Given that the group of patients who eventually required an enhancement had a statistically significant higher degree of myopia and astigmatism than the control group, it can be postulated that these two characteristics are risk factors for the need for enhancement. The enhancement group did not have a statistically significant difference in age at the time of primary refractive surgery when compared to the control group. Patients with a higher degree of myopia are more likely to require PRK enhancement after primary PRK [21]. One large study reported that women undergoing refractive surgery were more myopic, on average, than men [22]. Women are also found to have increased rates of dry eye after refractive surgery, which could lead to epithelial hyperplasia and a myopic shift; however, studies for this complication are insufficient [23]. As female patients and those with a higher degree of myopia or astigmatism tend to undergo PRK enhancement following PRK at a higher rate, surgeons may wish to counsel these patients on their increased risk for requiring a second procedure during the preoperative discussion.

Our results showed better retreatment stability at both the 3-month and 12-month post-enhancement visits when compared to other studies (Table 2). One of the limitations of our study was the loss of patients to follow-up with 29 eyes at the 3-month visit and then an additional 32 eyes at the 12-month visit. Nevertheless, our study includes the largest sample size of patients undergoing PRK enhancement after primary PRK ever reported. Other limitations included the non-randomized retrospective nature of the study. The study also largely consisted of myopic eyes with very few being hyperopic. Given the lack of a large hyperopic sample size, it can be concluded that our results are more applicable to myopic eyes. Additionally, patients with residual refractive error and patients who were unsatisfied with their primary PRK also underwent PRK enhancement and were included in the study despite having a UDVA of 20/20 or better at the time of enhancement.

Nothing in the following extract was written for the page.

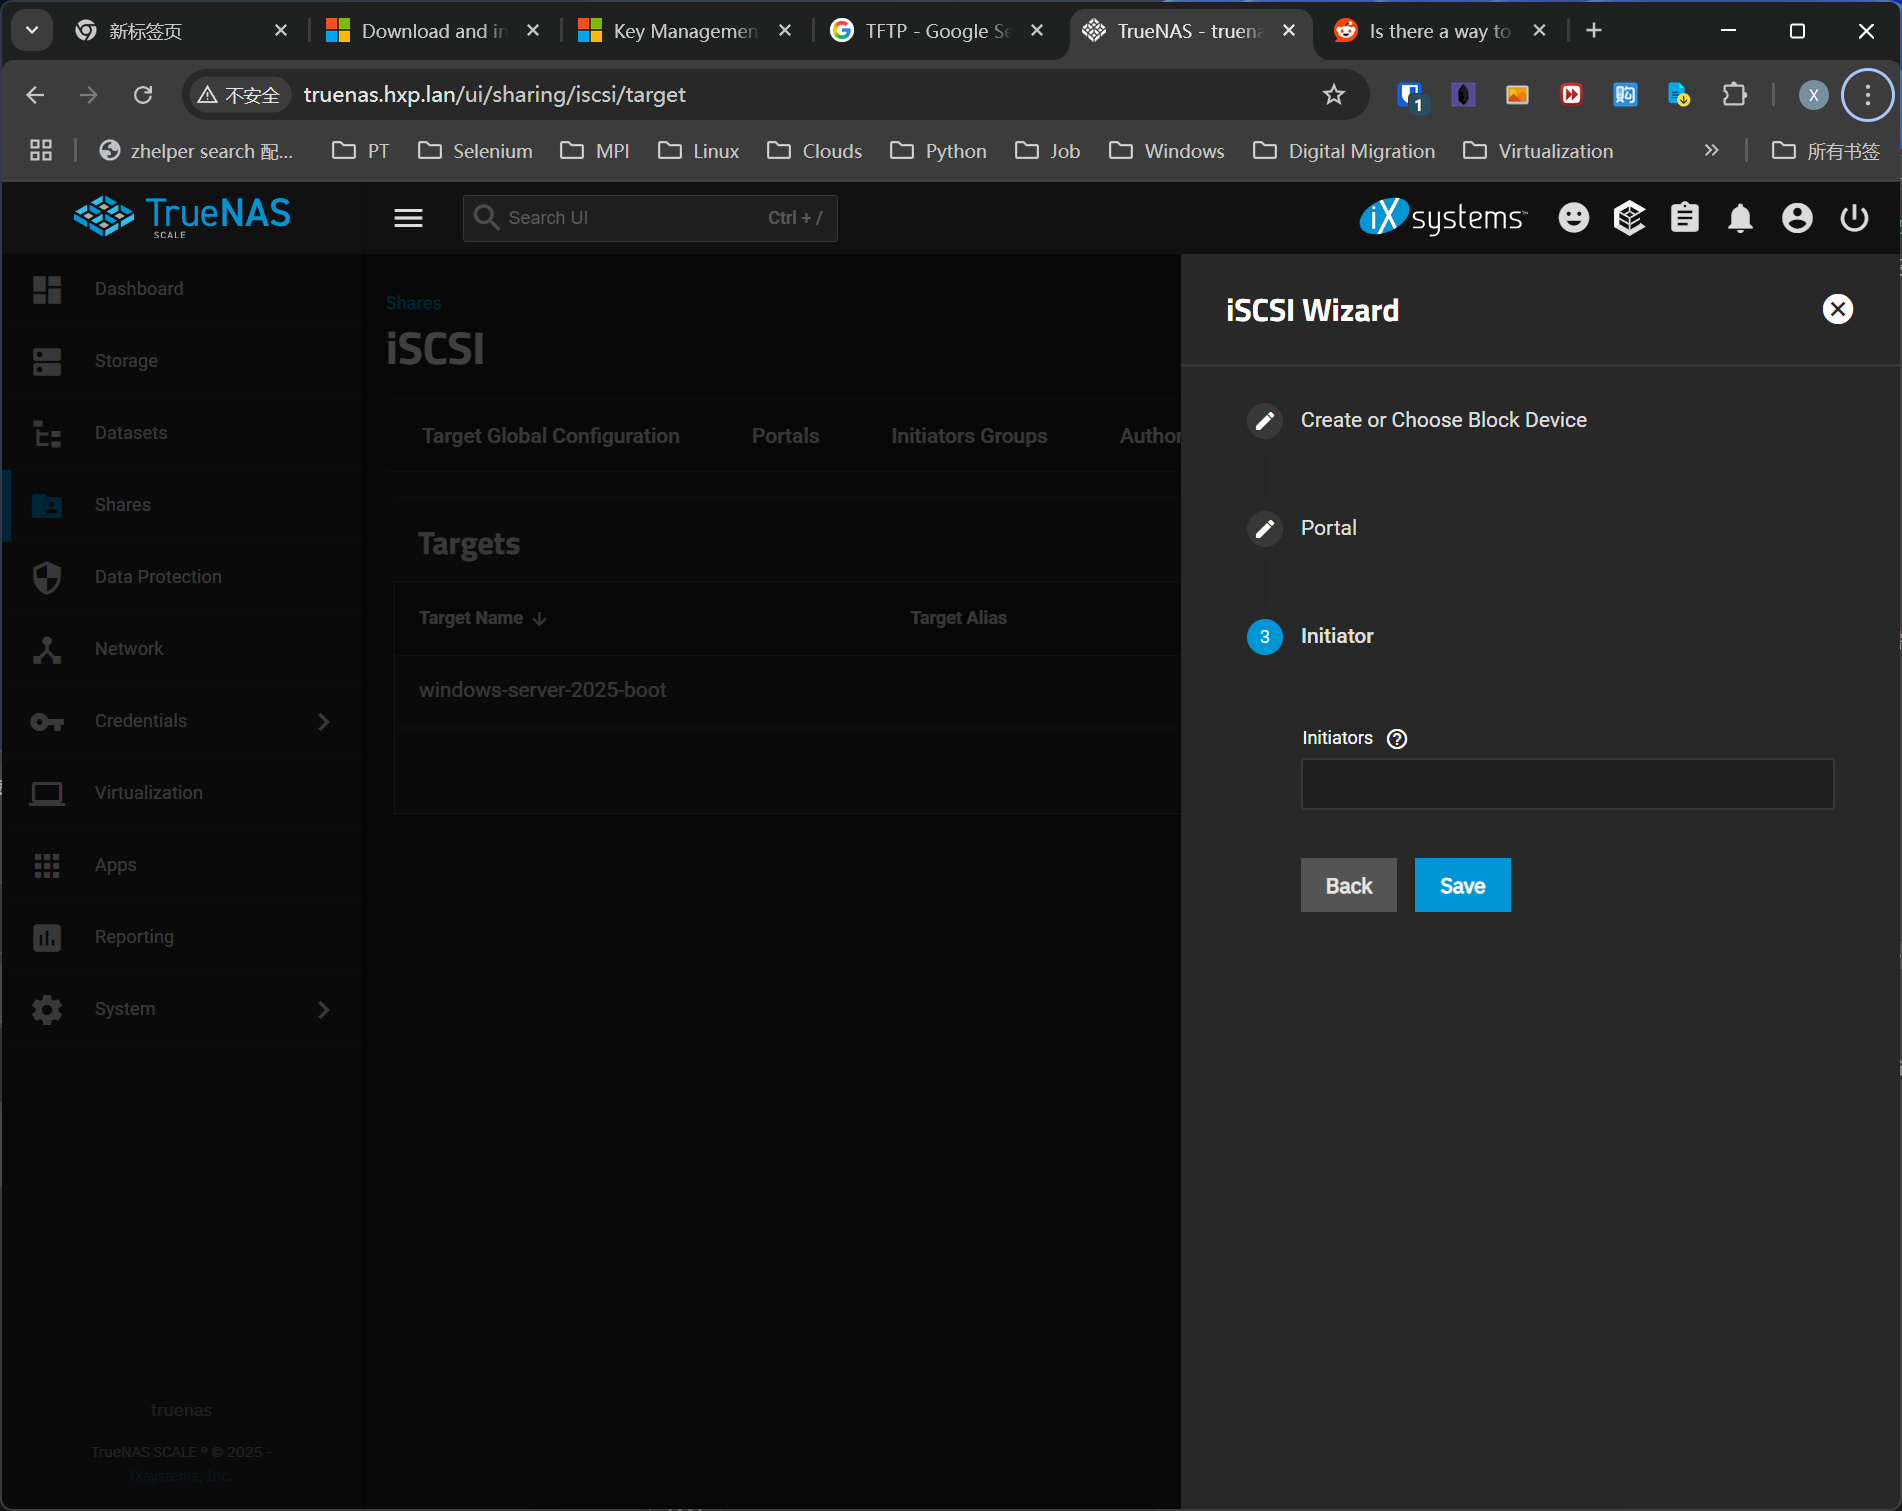Click the power button icon

click(x=1854, y=218)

Table 2 Comparison of different studies assessing visual outcomes in patients with PRK enhancement after primary PRK surgery

It should also be noted that none of the excimer laser platforms are FDA approved for use in enhancements after primary PRK or LASIK; therefore surgeons must discuss off-label usage with patients [14,15,16, 24]. While careful patient selection and thorough patient counseling are paramount, the present study as well as review of the literature indicate that PRK enhancement after PRK meets or exceeds the FDA criteria for safety, efficacy, and refractive predictability (Table 3). The efficacy endpoint consisting of 85% of eyes being 20/40 or better is met by all of the studies published after 2002, with Snibson [11], Pop [12], and Rozsíval [10] being the only studies not meeting the criteria (Fig. 2). The clinical safety point of no more than 5% of eyes with a loss of two or more Snellen lines is met by most of the studies, with Rozsíval [10] being the only exception at 5.9% (Fig. 3). The refractive predictability benchmark requires a minimum of 50% of eyes to achieve MRSE within ± 0.50 D and 75% of eyes to achieve MRSE within ± 1.00 D of the intended outcome which is met by Pietilä [8]. Broderick [18] did not examine the MRSE within ± 1.00 D of the intended outcome but exceeded the benchmark at both the 3-month and 6-month marks for the criteria of MRSE within ± 0.50 D. If further studies continue to demonstrate favorable results, perhaps expansion of excimer platforms’ FDA indications for use to include retreatment after PRK could be considered.

Table 3 FDA guidelines for the approval of excimer lasers
Fig. 2
figure 2

Cumulative UDVA reported in the literature and FDA clinical efficacy endpoint

Fig. 3
figure 3

Change in pre-enhancement to post-enhancement CDVA reported in the literature and FDA clinical safety endpoint

Conclusion

Our study establishes the effectiveness, predictability, and safety of PRK retreatments following primary PRK meeting or exceeding the FDA criteria. Improvements are notable in most measured parameters after comparison of our study with the literature. Given the lack of discussion of PRK after PRK outcomes in the recent literature, we hope our results provide a precedent that will allow fellow clinicians to confidently manage post-PRK refractive surgery patients requiring retreatments.